* [HOW TO COMPLETE THIS TASK]:
Please write out the line containing "Task: Open Feed" and each line after it through the end of the data, exactly, and nothing else.

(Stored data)
══════

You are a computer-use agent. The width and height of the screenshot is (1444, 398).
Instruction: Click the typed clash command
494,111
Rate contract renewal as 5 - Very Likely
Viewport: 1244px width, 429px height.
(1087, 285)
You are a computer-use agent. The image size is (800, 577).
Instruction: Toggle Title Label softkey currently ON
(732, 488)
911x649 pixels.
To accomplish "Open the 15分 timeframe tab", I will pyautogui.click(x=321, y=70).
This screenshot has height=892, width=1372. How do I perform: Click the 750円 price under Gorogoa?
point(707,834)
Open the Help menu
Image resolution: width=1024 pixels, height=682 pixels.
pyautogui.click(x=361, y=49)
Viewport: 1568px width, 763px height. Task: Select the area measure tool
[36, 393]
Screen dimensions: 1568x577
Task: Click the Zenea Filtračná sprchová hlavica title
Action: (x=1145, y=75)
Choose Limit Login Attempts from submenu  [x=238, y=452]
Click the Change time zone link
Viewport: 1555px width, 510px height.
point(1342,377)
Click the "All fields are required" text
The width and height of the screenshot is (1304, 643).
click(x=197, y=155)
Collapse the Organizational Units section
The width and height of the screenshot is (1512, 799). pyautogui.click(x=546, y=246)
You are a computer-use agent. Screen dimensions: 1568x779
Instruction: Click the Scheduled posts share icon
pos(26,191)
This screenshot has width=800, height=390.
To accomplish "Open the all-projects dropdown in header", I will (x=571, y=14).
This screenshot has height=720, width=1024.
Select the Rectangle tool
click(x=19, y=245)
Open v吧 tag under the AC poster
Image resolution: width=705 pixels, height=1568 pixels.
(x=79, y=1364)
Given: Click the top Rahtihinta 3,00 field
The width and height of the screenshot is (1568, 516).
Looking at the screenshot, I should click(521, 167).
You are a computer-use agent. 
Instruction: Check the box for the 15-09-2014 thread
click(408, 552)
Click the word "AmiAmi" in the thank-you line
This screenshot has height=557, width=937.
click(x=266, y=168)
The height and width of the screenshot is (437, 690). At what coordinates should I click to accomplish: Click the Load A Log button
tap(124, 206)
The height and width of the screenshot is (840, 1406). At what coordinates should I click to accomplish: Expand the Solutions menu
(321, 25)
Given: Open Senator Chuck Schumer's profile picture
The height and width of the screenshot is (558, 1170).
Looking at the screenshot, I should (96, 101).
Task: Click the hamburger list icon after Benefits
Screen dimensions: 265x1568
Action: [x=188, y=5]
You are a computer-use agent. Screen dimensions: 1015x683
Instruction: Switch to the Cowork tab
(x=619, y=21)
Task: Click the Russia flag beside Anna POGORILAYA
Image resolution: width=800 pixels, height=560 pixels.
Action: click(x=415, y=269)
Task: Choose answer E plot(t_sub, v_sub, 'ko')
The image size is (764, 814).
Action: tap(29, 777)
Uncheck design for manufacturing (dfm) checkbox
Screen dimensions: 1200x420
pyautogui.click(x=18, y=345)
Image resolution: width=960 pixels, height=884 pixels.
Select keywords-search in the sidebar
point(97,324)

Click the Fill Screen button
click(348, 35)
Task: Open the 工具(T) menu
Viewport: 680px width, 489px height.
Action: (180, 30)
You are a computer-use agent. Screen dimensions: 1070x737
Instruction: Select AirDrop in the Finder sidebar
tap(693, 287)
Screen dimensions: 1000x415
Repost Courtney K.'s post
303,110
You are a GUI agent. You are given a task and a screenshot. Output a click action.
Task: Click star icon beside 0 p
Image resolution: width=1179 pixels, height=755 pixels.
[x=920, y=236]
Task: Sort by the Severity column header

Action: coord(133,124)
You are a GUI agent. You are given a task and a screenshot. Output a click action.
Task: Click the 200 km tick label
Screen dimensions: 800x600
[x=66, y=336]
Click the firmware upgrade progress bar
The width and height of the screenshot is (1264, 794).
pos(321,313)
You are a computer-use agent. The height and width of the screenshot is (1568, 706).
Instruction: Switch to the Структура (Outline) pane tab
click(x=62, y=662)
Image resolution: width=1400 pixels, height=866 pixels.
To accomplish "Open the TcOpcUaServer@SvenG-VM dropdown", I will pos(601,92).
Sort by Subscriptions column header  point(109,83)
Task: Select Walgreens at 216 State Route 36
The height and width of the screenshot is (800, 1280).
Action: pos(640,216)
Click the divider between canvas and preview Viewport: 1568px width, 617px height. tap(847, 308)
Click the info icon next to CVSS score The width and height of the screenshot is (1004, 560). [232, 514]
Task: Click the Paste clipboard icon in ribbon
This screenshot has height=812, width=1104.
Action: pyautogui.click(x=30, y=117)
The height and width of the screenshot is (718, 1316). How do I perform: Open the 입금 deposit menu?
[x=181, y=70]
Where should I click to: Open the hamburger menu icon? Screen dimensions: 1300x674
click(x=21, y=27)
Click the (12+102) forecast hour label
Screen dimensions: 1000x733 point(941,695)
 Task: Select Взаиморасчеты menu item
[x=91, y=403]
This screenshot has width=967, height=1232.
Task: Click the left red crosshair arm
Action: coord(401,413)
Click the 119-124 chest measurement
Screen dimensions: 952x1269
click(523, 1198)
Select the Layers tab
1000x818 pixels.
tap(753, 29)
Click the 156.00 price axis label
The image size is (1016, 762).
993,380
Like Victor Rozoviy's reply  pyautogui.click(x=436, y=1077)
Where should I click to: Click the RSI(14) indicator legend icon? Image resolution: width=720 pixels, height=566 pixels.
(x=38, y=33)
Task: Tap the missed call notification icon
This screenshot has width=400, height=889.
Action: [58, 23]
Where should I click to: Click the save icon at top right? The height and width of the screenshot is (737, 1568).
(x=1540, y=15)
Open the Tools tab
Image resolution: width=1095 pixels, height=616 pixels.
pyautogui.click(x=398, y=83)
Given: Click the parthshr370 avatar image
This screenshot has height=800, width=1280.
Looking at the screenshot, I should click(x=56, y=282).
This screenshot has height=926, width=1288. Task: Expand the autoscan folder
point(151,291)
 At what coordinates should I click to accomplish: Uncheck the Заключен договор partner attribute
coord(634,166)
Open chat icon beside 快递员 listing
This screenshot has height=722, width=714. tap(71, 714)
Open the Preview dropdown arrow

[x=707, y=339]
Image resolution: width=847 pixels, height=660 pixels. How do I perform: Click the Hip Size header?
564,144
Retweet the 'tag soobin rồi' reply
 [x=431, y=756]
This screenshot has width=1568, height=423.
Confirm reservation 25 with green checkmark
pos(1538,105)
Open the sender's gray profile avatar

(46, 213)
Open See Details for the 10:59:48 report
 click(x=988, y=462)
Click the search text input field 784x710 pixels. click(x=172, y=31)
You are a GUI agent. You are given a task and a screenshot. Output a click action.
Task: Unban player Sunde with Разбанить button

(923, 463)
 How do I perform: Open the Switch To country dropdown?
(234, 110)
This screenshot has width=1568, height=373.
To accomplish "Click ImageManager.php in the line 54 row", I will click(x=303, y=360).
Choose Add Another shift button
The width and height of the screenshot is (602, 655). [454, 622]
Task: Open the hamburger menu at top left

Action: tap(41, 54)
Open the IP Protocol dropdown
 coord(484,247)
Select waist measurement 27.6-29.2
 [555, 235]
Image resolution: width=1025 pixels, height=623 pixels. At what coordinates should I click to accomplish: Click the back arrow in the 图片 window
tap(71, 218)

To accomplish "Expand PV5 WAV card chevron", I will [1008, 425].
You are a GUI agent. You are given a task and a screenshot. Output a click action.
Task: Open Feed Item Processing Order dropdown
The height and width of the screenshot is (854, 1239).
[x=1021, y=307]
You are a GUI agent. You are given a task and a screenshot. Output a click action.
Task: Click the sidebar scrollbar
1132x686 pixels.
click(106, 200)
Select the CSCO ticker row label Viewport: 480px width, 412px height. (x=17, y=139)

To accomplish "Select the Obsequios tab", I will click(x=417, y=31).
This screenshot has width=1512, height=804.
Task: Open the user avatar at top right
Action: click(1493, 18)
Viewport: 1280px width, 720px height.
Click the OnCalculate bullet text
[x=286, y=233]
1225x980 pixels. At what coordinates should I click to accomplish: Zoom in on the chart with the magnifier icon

══════

* [SOLUTION]:
Task: Open Feed Item Processing Order dropdown
The height and width of the screenshot is (854, 1239).
[x=1021, y=307]
You are a GUI agent. You are given a task and a screenshot. Output a click action.
Task: Click the sidebar scrollbar
1132x686 pixels.
click(106, 200)
Select the CSCO ticker row label Viewport: 480px width, 412px height. (x=17, y=139)

To accomplish "Select the Obsequios tab", I will click(x=417, y=31).
This screenshot has width=1512, height=804.
Task: Open the user avatar at top right
Action: click(1493, 18)
Viewport: 1280px width, 720px height.
Click the OnCalculate bullet text
[x=286, y=233]
1225x980 pixels. At what coordinates should I click to accomplish: Zoom in on the chart with the magnifier icon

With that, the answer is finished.